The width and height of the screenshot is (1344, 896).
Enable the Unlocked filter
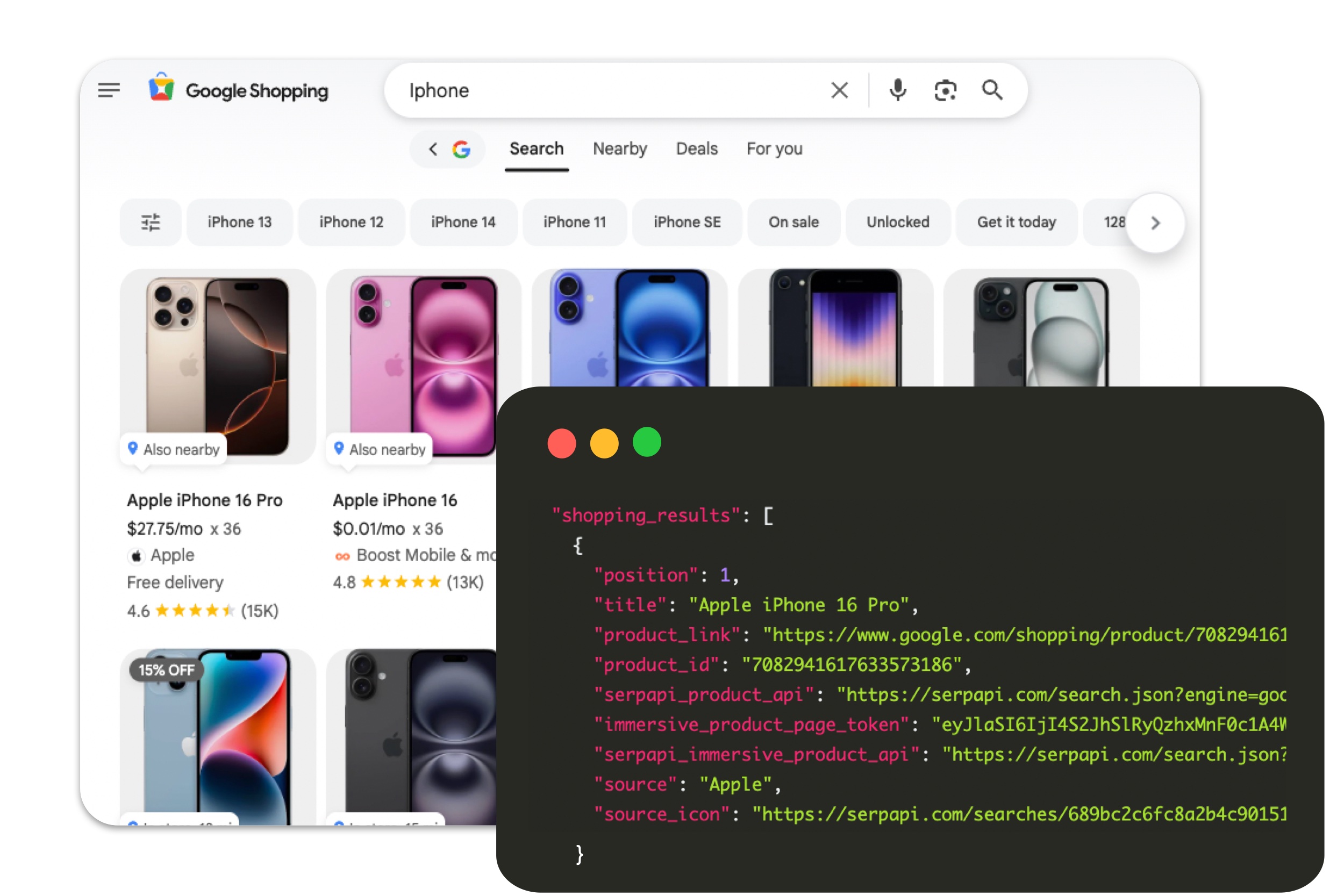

* * *

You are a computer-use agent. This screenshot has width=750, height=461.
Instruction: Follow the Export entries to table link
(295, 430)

= WHAT NEEDS TO BE DONE =
Rewrite the material from the line containing "The width and" through the line containing "Enable the Unlocked filter", putting "Locked" where "Unlocked" appears and keeping everything else the same.

= WRITTEN SOLUTION =
The width and height of the screenshot is (1344, 896).
Enable the Locked filter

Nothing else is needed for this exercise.